Biological systems exist mostly at room temperature and pressure, where the shifting interplay between enthalpy and entropy enables the immense variety of biological phenomena. Therefore, it is the free energies of ensembles that are both the most useful and interesting and also the most difficult to predict correctly, and what we focus on here. For solvation, in addition to capturing the enthalpy of interaction with itself and the solute, a solvent model must also reproduce the entropic effects of pushing aside and reordering molecules to create a cavity for placing the solute. This is especially important for water as it is small, highly polar, and, though called a liquid, is highly structured at room temperature and pressure. In Table 1 we list three bulk properties of our solvents: density, heat of vaporization (Hvap) and the highly informative self-solvation. The values for water agree with experimental values to within 3% or better. Additional proof that our model has captured the free energy of cavity creation in water accurately is that the hydration of anthracene, a large, non-polar molecule, is correct to within 2% (0.1 kcal/mol) (Supplementary Data 1a). The derivative of the system Hamiltonian with respect to the alchemical reaction coordinate (<dH/dλ) for desolvation of anthracene in water and its accumulated statistical errors are shown in Supplementary Fig. 5. The cyclohexane predictions are slightly less accurate for two reasons: 1) it is a larger molecule so per heavy atoms the energetics are actually very good and 2) we designated its atoms to be the same atom type(s) as linear alkanes (unlike those of smaller, strained, cyclic alkanes), which introduces a slight discrepancy with QM energies. Nonetheless, the bulk energetics of cyclohexane are well within our target accuracy of 0.5 kcal/mol.

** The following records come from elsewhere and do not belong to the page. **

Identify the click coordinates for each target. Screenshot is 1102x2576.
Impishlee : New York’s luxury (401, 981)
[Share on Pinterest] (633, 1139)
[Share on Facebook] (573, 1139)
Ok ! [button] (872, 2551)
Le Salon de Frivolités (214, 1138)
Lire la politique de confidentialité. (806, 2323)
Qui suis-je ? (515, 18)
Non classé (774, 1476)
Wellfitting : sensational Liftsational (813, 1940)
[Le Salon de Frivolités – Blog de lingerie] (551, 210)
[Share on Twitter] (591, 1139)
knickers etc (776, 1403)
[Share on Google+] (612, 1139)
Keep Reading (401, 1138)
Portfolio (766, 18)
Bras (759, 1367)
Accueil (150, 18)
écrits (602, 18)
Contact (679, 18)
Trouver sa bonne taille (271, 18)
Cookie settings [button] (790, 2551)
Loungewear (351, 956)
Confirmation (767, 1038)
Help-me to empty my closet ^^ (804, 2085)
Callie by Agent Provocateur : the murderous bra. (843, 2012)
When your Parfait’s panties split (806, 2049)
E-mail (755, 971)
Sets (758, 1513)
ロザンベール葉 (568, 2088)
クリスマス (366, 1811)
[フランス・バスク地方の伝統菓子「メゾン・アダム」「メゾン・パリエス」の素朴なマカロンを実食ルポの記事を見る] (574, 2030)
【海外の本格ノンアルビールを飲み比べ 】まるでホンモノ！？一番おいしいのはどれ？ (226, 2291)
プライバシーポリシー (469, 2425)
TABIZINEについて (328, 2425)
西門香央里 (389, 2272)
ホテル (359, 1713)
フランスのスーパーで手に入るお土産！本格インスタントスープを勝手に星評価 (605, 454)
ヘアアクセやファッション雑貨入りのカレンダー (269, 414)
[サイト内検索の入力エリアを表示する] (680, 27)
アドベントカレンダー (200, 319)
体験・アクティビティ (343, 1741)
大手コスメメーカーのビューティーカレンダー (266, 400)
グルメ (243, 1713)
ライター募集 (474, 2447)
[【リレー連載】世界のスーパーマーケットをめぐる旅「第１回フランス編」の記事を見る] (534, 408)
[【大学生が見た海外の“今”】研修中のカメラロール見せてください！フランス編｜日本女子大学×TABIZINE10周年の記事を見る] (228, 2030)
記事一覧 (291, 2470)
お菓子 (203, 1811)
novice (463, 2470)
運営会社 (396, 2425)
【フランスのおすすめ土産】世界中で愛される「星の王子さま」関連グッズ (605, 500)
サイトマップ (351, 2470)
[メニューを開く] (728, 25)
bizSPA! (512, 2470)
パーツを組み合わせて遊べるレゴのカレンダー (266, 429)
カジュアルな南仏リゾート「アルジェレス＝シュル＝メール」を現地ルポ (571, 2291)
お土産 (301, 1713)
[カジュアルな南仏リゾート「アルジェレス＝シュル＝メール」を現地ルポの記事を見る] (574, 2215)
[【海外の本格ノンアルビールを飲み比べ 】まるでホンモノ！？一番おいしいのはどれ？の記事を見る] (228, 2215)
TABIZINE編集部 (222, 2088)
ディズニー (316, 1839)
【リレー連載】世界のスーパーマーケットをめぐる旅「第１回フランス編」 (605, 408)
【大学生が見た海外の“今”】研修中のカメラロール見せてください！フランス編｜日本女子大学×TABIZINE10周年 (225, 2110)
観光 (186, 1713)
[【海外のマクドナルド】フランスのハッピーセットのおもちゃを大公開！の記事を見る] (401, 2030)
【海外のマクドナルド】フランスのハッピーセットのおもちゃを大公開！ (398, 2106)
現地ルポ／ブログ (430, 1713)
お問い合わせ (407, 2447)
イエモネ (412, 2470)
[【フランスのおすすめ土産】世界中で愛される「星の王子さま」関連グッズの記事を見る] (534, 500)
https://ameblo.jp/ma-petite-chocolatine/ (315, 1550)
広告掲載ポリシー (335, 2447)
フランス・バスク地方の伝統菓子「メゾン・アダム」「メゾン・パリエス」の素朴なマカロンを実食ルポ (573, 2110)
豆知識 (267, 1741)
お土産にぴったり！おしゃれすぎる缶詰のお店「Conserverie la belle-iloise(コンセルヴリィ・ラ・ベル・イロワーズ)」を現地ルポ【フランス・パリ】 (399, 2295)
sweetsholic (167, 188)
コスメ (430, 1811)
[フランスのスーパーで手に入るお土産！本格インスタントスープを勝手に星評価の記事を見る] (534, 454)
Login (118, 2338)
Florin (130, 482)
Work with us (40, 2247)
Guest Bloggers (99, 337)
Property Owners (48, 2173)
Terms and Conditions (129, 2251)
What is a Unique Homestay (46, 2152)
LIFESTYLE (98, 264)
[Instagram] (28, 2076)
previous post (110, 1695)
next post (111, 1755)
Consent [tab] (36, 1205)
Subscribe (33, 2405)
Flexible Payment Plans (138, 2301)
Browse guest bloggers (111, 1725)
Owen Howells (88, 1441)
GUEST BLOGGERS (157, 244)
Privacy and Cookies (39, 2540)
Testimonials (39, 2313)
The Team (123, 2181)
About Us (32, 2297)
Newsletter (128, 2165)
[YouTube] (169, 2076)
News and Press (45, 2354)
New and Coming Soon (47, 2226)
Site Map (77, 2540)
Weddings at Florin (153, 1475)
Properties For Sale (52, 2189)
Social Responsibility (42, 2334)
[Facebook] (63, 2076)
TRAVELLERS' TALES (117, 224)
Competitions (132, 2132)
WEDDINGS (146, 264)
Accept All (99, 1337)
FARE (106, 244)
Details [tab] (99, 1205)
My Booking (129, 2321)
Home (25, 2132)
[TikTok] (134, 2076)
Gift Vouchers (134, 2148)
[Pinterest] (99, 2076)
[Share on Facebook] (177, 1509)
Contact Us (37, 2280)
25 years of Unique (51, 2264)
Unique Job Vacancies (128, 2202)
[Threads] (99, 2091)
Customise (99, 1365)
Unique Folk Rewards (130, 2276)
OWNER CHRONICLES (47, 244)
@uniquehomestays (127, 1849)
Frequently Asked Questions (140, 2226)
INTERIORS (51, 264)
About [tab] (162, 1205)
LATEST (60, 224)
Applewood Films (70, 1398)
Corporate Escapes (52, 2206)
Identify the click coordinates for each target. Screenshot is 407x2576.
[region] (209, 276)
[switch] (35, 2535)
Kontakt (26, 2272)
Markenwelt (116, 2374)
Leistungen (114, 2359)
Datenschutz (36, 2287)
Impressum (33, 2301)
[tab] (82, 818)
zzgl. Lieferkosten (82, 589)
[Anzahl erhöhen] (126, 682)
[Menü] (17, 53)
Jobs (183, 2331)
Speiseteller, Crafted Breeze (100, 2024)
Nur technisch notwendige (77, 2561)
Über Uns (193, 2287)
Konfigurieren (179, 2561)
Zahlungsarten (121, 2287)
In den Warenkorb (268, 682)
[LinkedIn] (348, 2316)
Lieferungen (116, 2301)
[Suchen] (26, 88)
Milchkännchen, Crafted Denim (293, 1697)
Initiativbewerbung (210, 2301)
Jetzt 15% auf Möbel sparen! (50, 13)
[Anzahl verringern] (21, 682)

Table 1 Neat properties and hydration/solvation of water and cyclohexane.

Full size table

Finally, an excellent measure of how well liquid structure is captured by a model is the radial distribution function (RDF). In Fig. 2b we demonstrate that the ARROW FF reproduces the experimental water oxygen–oxygen (O–O) RDF and, therefore, describes the order of water very well. Additionally, we show that employing eight beads reaches sufficient convergence for the free energies and structural properties (see Supplementary Figs. 7 and 8 and Supplementary Table 4). The agreements for both neat properties (Table 1) and water structure (Fig. 2b) are significantly improved by including NQE^13,15,23. Satisfyingly, the small errors in initial model parameterization are not amplified through the chain of model construction and simulation machinery.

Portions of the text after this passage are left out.